#### What the task asks:
Copy out exactly every line from the line containing "Open the Books tab" until the records below end, inclusive of both boundary lines.

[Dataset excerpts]
-.-.-
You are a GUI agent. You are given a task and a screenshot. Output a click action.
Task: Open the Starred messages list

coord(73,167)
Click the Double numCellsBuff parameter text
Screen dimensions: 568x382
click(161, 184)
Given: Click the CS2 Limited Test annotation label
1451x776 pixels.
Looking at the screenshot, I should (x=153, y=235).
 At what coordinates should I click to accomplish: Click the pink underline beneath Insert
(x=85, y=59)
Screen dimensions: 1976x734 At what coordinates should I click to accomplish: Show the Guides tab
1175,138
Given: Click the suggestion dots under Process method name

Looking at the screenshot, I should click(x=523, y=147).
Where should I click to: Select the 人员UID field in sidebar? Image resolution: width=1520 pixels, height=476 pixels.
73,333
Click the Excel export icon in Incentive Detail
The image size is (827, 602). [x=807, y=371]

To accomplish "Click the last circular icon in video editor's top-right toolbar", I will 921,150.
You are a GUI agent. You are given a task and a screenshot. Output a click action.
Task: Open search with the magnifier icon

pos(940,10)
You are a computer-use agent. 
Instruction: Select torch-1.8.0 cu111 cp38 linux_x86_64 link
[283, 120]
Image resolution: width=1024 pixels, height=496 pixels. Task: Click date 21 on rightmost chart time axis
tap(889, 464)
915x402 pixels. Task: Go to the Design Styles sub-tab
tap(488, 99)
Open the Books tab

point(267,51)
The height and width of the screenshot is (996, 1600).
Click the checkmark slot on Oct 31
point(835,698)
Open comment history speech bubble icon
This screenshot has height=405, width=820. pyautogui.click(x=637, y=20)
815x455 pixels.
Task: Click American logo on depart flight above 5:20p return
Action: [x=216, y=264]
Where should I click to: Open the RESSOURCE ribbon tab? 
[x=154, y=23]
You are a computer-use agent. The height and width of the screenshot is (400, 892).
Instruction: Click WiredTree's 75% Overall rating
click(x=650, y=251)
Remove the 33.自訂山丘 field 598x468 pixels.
-.-.-
#### Task solution:
Open the Books tab

point(267,51)
The height and width of the screenshot is (996, 1600).
Click the checkmark slot on Oct 31
point(835,698)
Open comment history speech bubble icon
This screenshot has height=405, width=820. pyautogui.click(x=637, y=20)
815x455 pixels.
Task: Click American logo on depart flight above 5:20p return
Action: [x=216, y=264]
Where should I click to: Open the RESSOURCE ribbon tab? 
[x=154, y=23]
You are a computer-use agent. The height and width of the screenshot is (400, 892).
Instruction: Click WiredTree's 75% Overall rating
click(x=650, y=251)
Remove the 33.自訂山丘 field 598x468 pixels.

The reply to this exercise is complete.